Crockpot Loaded Baked Potato Soup
Creating a delicious Crockpot Loaded Baked Potato Soup has become one of my go-to meals during chilly evenings. There’s something incredibly soothing about a steaming bowl of this creamy soup, especially when garnished with crispy bacon and sharp cheddar. Not only does its heartiness make it ideal for a comforting weeknight dinner, but it’s also a fantastic dish to whip up for gatherings or lazy weekends. The best part? It requires minimal effort and lets your slow cooker do all the work!
Why you’ll love this dish
If you’re on the hunt for a recipe that delivers rich flavors without overwhelming your schedule, this one tops the list. This loaded baked potato soup is not only comforting but also budget-friendly—perfect for families or anyone looking to feed a crowd without breaking the bank. Its versatility shines as it can easily turn into a crowd-pleaser during game days or cozy holiday get-togethers. Plus, kids adore the creamy texture and cheesy goodness, making it a hit across various age groups.

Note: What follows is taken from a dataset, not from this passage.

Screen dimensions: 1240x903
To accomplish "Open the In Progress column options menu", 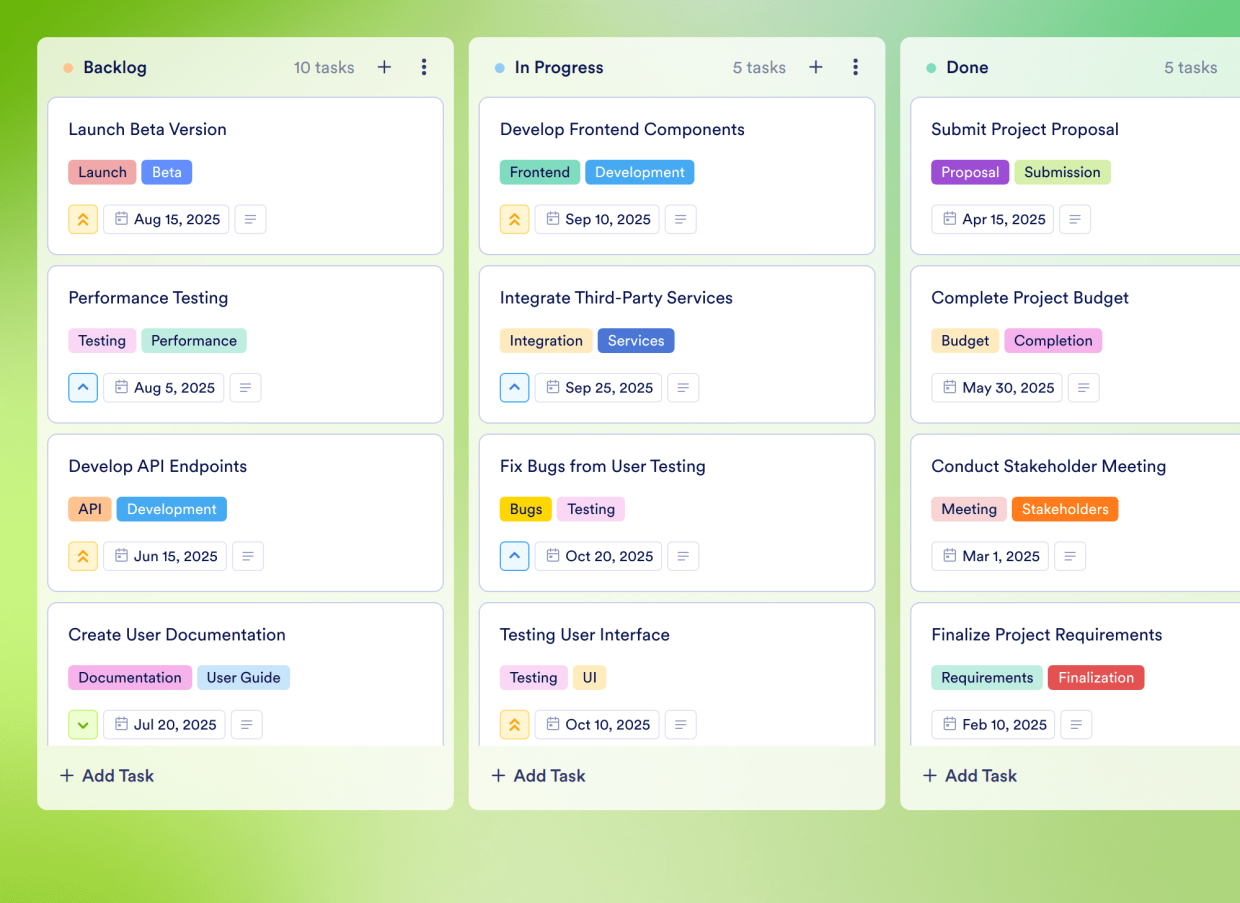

"This soup is simply amazing! The flavors meld perfectly, and it’s so satisfying. My kids can’t get enough of it!" – Happy Home Cook
Preparing Crockpot Loaded Baked Potato Soup
This recipe is as straightforward as it gets! First, you’ll gather a few wholesome ingredients that you likely have on hand. The slow cooker does most of the heavy lifting, allowing you time to relax (or tackle other chores) while this warm, comforting soup simmers to perfection. You’ll start by adding your ingredients, cook them to tender perfection, and finish with a few final touches that create a soul-warming bowl of goodness.
What you’ll need
Gathering the right ingredients is key to the delightfully creamy and flavorful soup we’re aiming for. Here’s what you’ll need:
- 6 cups russet potatoes (peeled and diced, about 2½ pounds)
- 1 cup yellow onion (finely diced)
- 3 cloves garlic (minced)
- 4 cups chicken broth
- 1 teaspoon paprika
- 1 tablespoon Worcestershire sauce
- 1 teaspoon salt
- 1/2 teaspoon black pepper
- 1/2 teaspoon dried thyme
- 3/4 cup sour cream (plus more for serving)
- 1 cup whole milk
- 1 1/2 cups shredded sharp cheddar cheese (plus more for serving)
- 8 slices crispy cooked bacon (chopped and divided)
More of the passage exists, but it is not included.